Nothing but the lines from the one holding "You are a GUI" through the last line of the material below should be set down, exactly and without images.

____

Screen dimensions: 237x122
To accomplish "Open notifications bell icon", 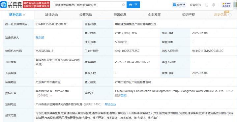I will point(213,5).
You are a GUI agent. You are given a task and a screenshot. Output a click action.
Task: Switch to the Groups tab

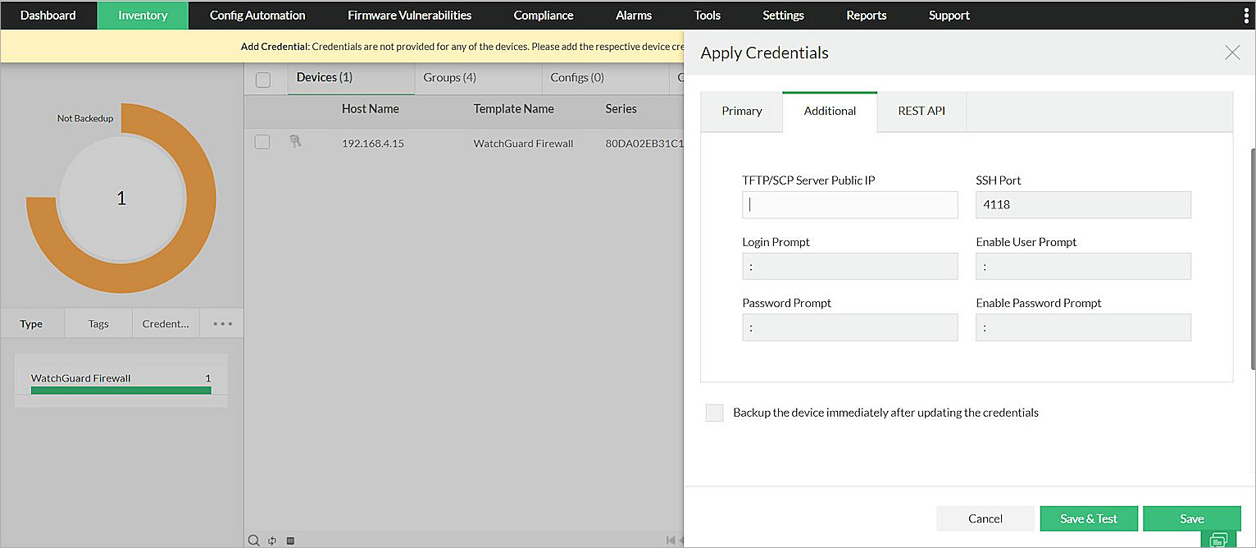pyautogui.click(x=449, y=77)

____

▶ SOLUTION TO THE PROBLEM:
You are a GUI agent. You are given a task and a screenshot. Output a click action.
Task: Switch to the Groups tab

pyautogui.click(x=449, y=77)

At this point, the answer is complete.